__Problems__:
1. In the passage on induction motors, what two things do VFDs adjust?
2. Please reproduce the passage on induction motors word for word, starting with "Self-Cooling: The rotor" and going on through "additional cooling systems.".
3. Resume the passage on induction motors, picking up after its final sentence.

__Provided text__:

══════════════════════════════

High Starting Torque: Induction motors provide high starting torque without
the need for additional components, making them suitable for applications
requiring frequent starts and stops.
Self-Cooling: The rotor design of induction motors allows for natural air
circulation, aiding in cooling without the need for additional cooling systems.
Wide Speed Range: While induction motors have a base speed, they can
operate at variable speeds through the use of frequency converters, making
them suitable for various applications.
Control of Induction Motor Drives:
Variable Frequency Drives (VFDs): To control the speed of an induction
motor, VFDs are commonly used. VFDs adjust the frequency and voltage
supplied to the motor, allowing for precise control of speed and torque.
Vector Control: Field-Oriented Control (FOC) or Vector Control is a
sophisticated control strategy that enables precise control of both the torque
and speed of the induction motor by independently controlling the
magnetizing and torque-producing currents.
Direct Torque Control (DTC): DTC is another advanced control technique
that directly regulates the torque and flux of the motor, providing rapid and
accurate torque response with reduced complexity compared to FOC.
Regenerative Braking: Induction motor drives in EVs and HEVs can also
facilitate regenerative braking, where the motor acts as a generator during
braking to recover energy and store it in the vehicle's battery.

══════════════════════════════

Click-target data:
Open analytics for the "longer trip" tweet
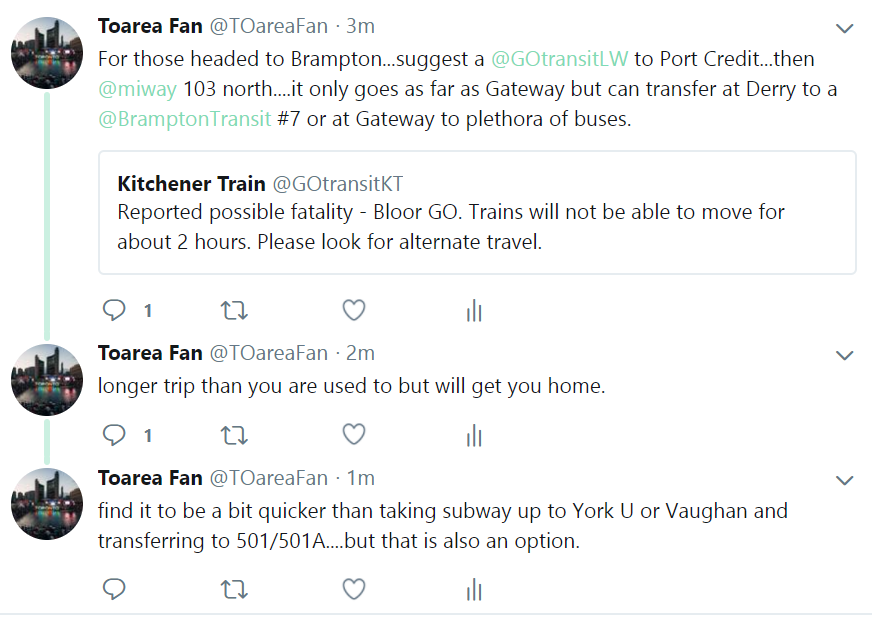Viewport: 872px width, 617px height. coord(474,436)
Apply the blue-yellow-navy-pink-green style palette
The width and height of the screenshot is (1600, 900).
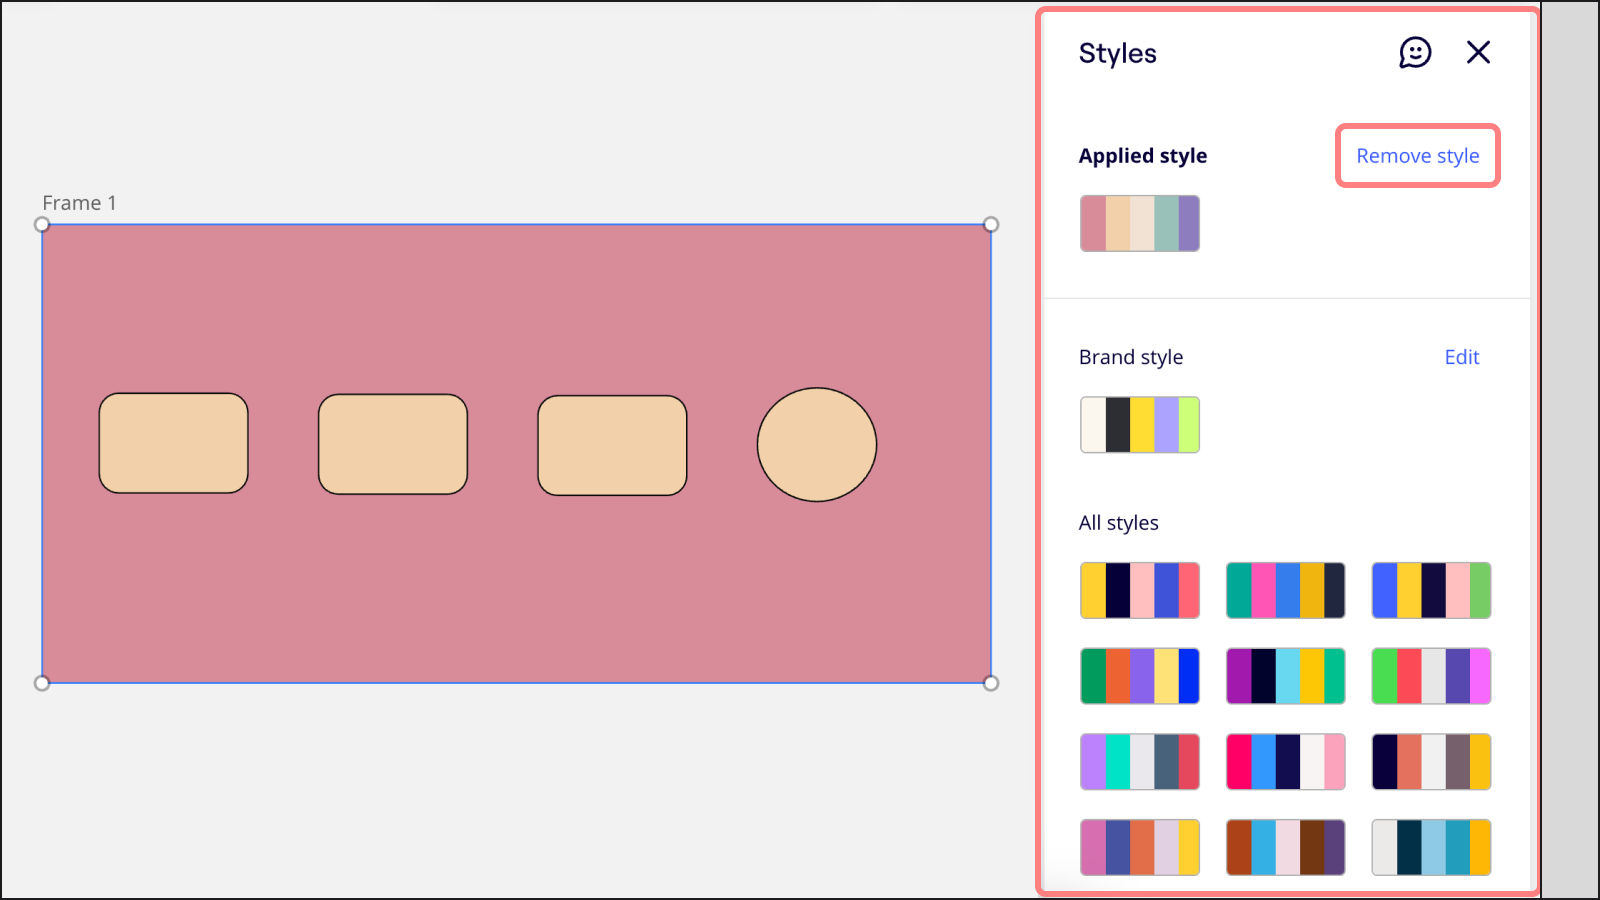[1431, 590]
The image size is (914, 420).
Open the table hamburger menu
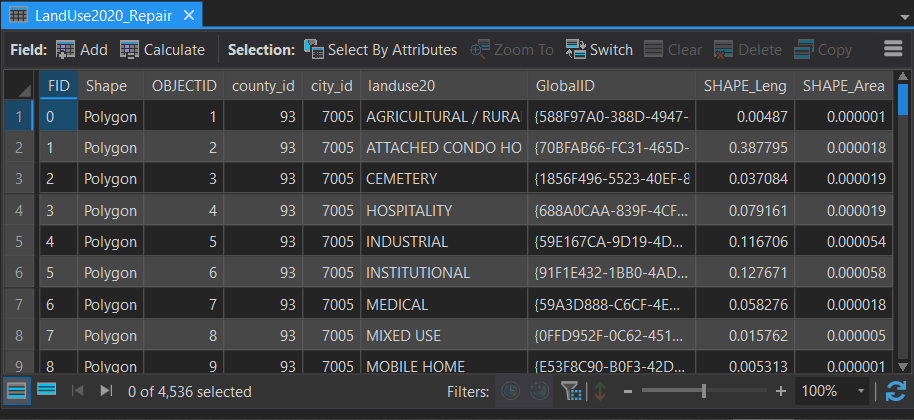(894, 49)
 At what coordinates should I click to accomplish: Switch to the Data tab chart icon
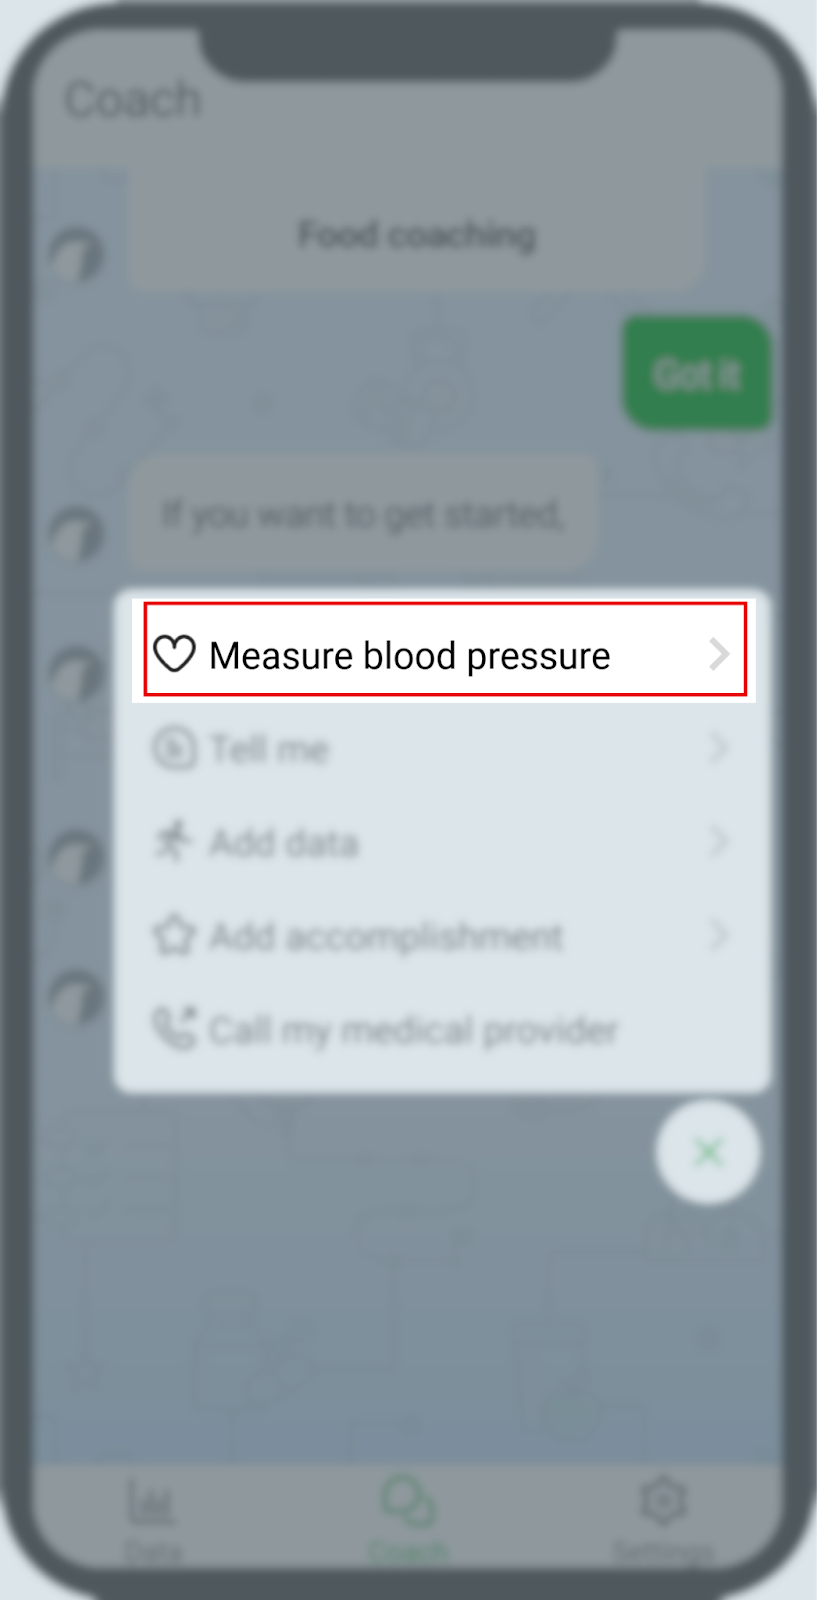151,1503
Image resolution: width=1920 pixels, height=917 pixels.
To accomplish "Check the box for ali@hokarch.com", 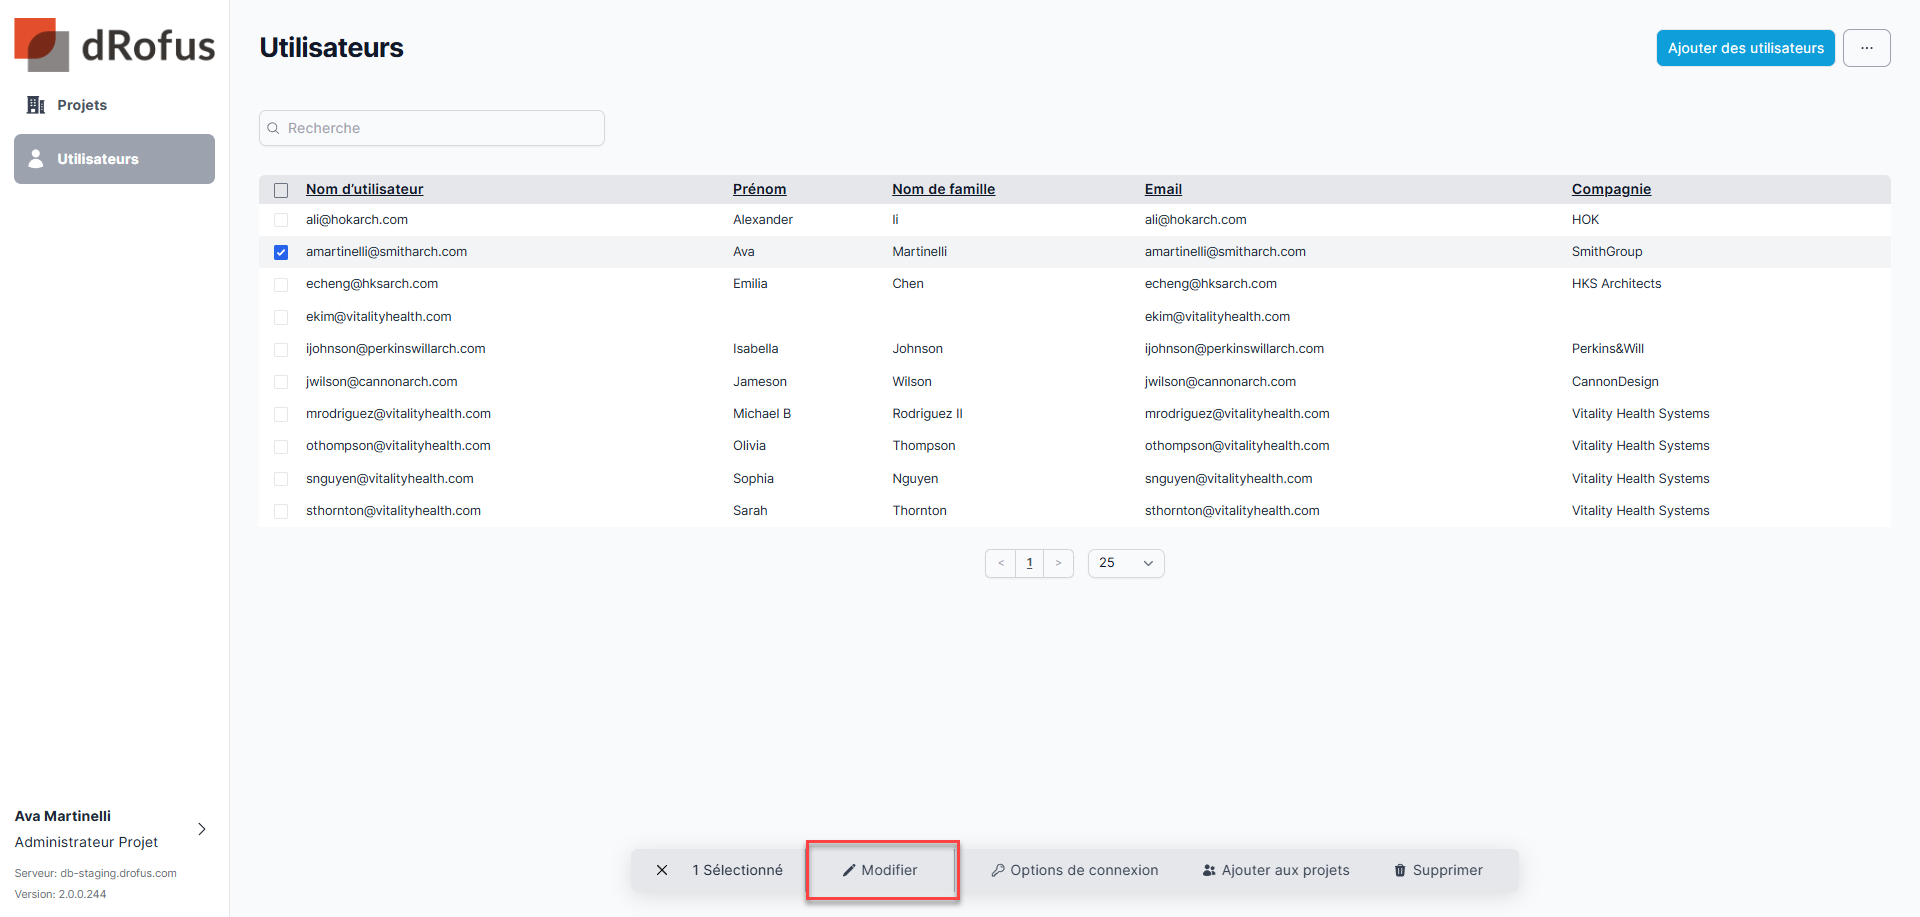I will [x=281, y=220].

══════════════════════════════

__Exercise responses__:
1. The frequency and voltage supplied to the motor.

2.
Self-Cooling: The rotor design of induction motors allows for natural air
circulation, aiding in cooling without the need for additional cooling systems.

3.
Applications in EVs and HEVs:
Electric Propulsion: Induction motor drives are used in electric propulsion
systems in EVs and HEVs, providing the necessary torque and power for
vehicle movement.
Regenerative Braking: The regenerative braking capability of induction
motor drives helps extend the range of EVs and improve overall energy
efficiency by converting kinetic energy back into electrical energy.
Cost-Effectiveness: Induction motor drives are generally less expensive to
manufacture compared to some other motor types, making them attractive
for cost-sensitive applications like EVs and HEVs.
Robustness: The inherent durability and simplicity of induction motors make
them suitable for the demanding operating conditions of EVs and HEVs.
Traction Control: Precise control over the motor's torque and speed allows
for effective traction control, enhancing vehicle stability and safety.
Power-to-Weight Ratio: Induction motors offer a good balance between
power output and weight, making them suitable for achieving desired
performance characteristics in EVs and HEVs.